-- start of Data supplied --
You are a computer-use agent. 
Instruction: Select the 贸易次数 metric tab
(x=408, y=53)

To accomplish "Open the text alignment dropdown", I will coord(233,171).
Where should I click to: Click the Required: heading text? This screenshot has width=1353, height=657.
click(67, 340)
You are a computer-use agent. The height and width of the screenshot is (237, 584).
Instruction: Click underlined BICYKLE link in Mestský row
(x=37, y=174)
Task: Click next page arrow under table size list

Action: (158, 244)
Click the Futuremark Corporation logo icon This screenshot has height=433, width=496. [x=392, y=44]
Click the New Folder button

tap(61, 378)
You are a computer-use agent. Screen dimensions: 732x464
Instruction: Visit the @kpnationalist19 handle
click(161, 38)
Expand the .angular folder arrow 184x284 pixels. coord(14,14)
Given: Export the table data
-- end of Data supplied --
Exercise task: Report every line of the material above that contains the word "This", copying each such line in full.

Task response:
Where should I click to: Click the Required: heading text? This screenshot has width=1353, height=657.
Click the Futuremark Corporation logo icon This screenshot has height=433, width=496. [x=392, y=44]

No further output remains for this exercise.